Taras Grescoe, Bottomfeeder

I finished Taras Grescoe's book Bottomfeeder while on holidays, and immediately gave it away. Those of you who know me personally (rather than virtually) will know what this means: that I think it's an important book that other people really do need to read -- now, dammit, now! Thus it is with Bottomfeeder: How to Eat Ethically in a World of Vanishing Seafood.

Now that I've given it away, of course, I'm going to have to buy it again. There's a tremendous amount of information in the book, and it's written very well, to boot, so I think it's essential reading for two separate reasons. If I ever put together the course proposal I've been pondering on "Environmental Activism and Literature," this book might well go on the list.

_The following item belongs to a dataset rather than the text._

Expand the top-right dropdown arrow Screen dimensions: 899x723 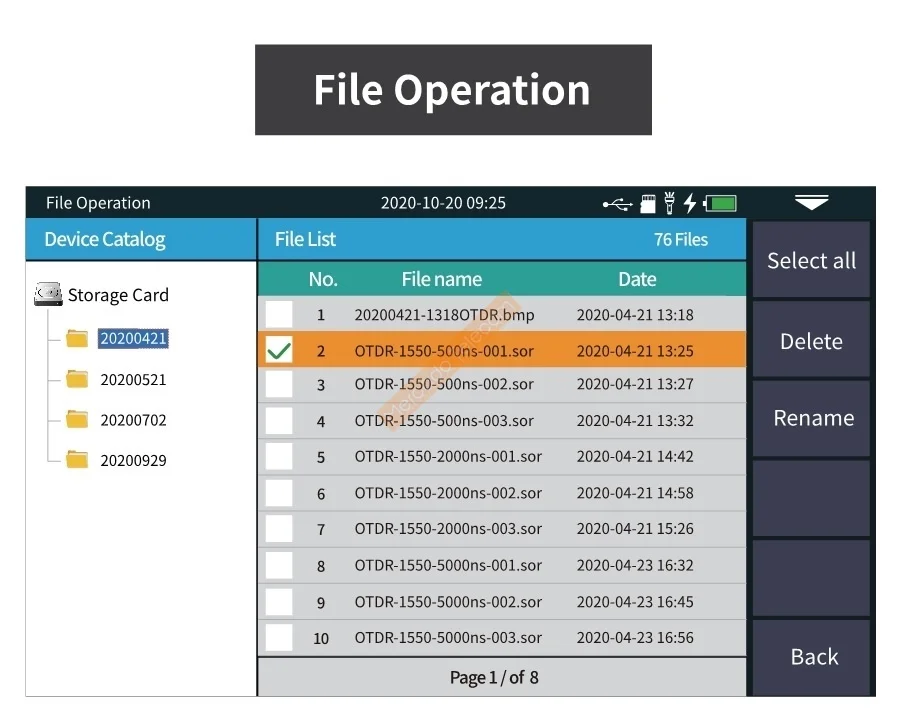click(811, 203)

I'm not sure how well the book will last, as its data is very current, but frankly that's just another reason to buy the book now, dammit, now.

Let me put it this way: If you eat seafood AT ALL, and you've ever had a SINGLE thought about sustainability ("what does 'dolphin-friendly tuna' mean?" or "I wonder where this shrimp came from" or "what's the difference between Atlantic and Pacific salmon?"), you're defenseless against the seafood industry until you've read Bottomfeeder.

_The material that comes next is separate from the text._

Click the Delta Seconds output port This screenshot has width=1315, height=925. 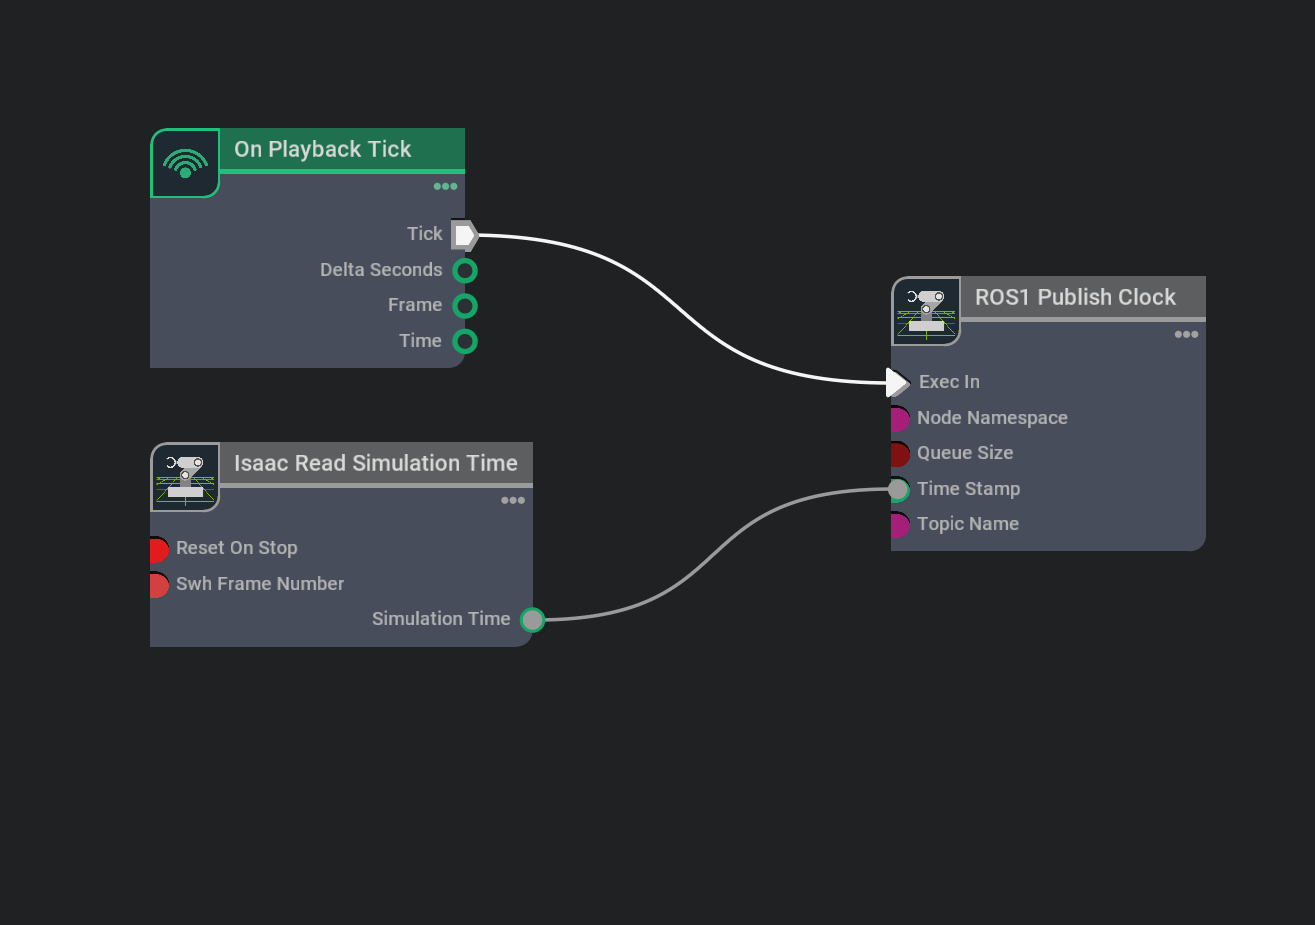click(x=465, y=271)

Fraud rates are very high, both at retail outlets and restaurants; that tasty scallop might be a chunk punched out of a skate wing, and that slice of bluefin tuna might be horsemeat. A High-Liner salmon fillet sold in San Diego will have travelled 22,000 kilometres by the time it hits a store freezer (farmed in Chile; filleted in China; boxed in Lunenburg, Nova Scotia; trucked to California). Frozen shrimp is often pink because it was soaked in known carcinogenic substances before it was frozen. A single meal of bluefin tuna will give you 350% of your weekly toxic dose of mercury.

As a start, go and read Grescoe's diverse op-ed pieces archived on his website, published all over the place. You'll be glad you did.